» Document segment
"""
2. Duties; Authority . During the
Employment Period, subject to the authority of the Board of
Directors of the Company (the "Board"), Siegel shall be employed as
the Company's Senior Advisor. Siegel will render advisory or
consultative services related to the Company’s strategic
position, plans, prospects and objectives. Such services shall be
rendered based upon discussions and input between Siegel on the one
hand, and the Board and/or senior management of the Company on the
other hand, and may include, without limitation, traveling,
attendance at meetings or participation in conference calls, all as
directed by the Board or senior management. Siegel shall have no
authority to enter into any contracts or to otherwise bind the
Company, except as expressly agreed to between Siegel on the one
hand, and the Board and/or the Chief Executive Officer of the
Company on the other hand.
"""
(Records from a collection)
"""
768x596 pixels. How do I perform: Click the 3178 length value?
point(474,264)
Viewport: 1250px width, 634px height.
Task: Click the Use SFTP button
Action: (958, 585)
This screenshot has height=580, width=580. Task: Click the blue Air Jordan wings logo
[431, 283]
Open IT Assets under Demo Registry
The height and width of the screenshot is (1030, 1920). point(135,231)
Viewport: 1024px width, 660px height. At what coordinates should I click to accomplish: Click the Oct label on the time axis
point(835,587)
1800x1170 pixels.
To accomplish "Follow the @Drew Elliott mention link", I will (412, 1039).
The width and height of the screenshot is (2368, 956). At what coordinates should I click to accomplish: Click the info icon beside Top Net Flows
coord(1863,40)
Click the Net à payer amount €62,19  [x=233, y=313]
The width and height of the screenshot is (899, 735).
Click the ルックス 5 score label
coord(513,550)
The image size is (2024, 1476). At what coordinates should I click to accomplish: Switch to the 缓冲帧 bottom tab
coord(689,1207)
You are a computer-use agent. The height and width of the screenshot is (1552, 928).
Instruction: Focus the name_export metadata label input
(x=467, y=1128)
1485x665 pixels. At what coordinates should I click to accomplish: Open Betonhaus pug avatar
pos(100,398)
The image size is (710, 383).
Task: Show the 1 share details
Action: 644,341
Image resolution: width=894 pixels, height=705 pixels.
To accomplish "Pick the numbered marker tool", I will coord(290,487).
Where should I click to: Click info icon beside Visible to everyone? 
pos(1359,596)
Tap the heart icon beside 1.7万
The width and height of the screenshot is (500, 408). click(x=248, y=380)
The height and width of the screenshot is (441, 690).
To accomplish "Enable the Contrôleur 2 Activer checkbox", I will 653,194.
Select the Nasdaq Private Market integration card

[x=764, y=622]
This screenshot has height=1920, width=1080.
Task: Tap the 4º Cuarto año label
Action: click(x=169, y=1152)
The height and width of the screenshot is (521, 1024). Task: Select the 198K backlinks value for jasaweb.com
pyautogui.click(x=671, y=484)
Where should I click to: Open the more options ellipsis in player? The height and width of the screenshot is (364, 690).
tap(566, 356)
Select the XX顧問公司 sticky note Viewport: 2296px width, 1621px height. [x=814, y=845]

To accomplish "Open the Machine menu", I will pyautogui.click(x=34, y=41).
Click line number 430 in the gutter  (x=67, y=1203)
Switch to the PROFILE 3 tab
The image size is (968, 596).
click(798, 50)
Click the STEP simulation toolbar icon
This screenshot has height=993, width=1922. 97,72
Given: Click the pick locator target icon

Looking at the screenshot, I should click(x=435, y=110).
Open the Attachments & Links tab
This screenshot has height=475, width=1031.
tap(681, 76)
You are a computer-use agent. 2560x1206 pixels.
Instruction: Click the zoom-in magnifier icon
"""
» Challenge 1
Translate this sentence from the duties passage into Spanish: "Siegel will render advisory or consultative services related to the Company’s strategic position, plans, prospects and objectives."
» Challenge 2
Extract each line of the entries that contains the string "pixels", matching case exactly.

» Expected answer 1
Siegel prestará servicios de asesoría o consultoría relacionados con la posición estratégica, los planes, las perspectivas y los objetivos de la Compañía.

» Expected answer 2
768x596 pixels. How do I perform: Click the 3178 length value?
1800x1170 pixels.
1485x665 pixels. At what coordinates should I click to accomplish: Open Betonhaus pug avatar
Image resolution: width=894 pixels, height=705 pixels.
You are a computer-use agent. 2560x1206 pixels.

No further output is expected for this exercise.